Spray slow cooker with cooking spray (this is optional, but it can keep the melted cheese from sticking to the crock pot.)
Put frozen hash browns and diced onions in a slow cooker and break up hash browns if they are frozen into a giant block.
1 bag frozen hash brown potatoes, ½ cup onion, diced
In a bowl combine sour cream, cream of chicken soup, melted butter, garlic powder, onion powder, 1 cup of cheddar cheese, and salt, and mix well to combine.
1 cup sour cream, 1 10.5 oz can cream of chicken soup, ½ cup salted butter, melted, 1 teaspoon kosher salt, ½ teaspoon garlic powder, ½ teaspoon onion powder, ½ teaspoon black pepper
Pour this mixture on top of the potatoes then mix well.
Put the lid on the slow cooker and cover. Cook for four hours on high*, stirring at least once during that time. (I usually stir once an hour.)

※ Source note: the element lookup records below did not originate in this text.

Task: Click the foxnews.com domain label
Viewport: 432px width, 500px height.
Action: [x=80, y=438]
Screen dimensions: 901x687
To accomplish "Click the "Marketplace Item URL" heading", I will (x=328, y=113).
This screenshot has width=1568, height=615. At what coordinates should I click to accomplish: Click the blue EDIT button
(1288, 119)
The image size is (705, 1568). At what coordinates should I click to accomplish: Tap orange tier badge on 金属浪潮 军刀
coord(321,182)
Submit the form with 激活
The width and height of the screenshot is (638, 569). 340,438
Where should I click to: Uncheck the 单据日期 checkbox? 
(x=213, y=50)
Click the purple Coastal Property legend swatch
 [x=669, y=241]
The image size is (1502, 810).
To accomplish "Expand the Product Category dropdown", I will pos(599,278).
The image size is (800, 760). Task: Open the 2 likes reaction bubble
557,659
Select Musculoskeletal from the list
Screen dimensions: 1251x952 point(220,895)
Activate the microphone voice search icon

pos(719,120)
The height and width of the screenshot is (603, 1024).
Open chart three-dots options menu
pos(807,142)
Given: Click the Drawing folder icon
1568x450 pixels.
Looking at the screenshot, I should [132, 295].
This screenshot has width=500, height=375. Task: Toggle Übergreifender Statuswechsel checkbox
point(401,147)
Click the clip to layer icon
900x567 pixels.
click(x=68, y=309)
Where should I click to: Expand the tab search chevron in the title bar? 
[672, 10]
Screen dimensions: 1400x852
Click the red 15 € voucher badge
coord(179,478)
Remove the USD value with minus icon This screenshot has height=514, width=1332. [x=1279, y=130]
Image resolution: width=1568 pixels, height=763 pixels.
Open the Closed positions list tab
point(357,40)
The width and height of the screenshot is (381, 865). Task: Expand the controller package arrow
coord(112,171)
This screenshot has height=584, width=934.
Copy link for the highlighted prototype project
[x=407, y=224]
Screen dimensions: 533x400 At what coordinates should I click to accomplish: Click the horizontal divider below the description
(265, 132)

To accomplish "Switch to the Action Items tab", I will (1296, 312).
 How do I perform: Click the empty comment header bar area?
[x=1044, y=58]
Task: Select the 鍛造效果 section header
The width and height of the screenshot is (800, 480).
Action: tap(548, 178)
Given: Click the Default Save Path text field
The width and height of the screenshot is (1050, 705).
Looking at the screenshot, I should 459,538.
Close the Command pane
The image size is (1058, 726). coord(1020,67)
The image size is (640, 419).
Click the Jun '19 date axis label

After four hours, stir again, then add the remaining 1 cup of cheddar cheese to the crock pot on top of the potatoes. Do not stir the cheese in, just sprinkle it over the potatoes, put the lid on the crockpot, and let it sit for about 10 minutes with the heat still on.
Once melted, stir the cheese into the potatoes.
Turn the temperature to warm and let it sit until you are ready to serve. Stir before serving. Enjoy
*You can also cook the potatoes for 6 hours at low heat, but I have found that high heat makes softer potatoes with a richer flavor.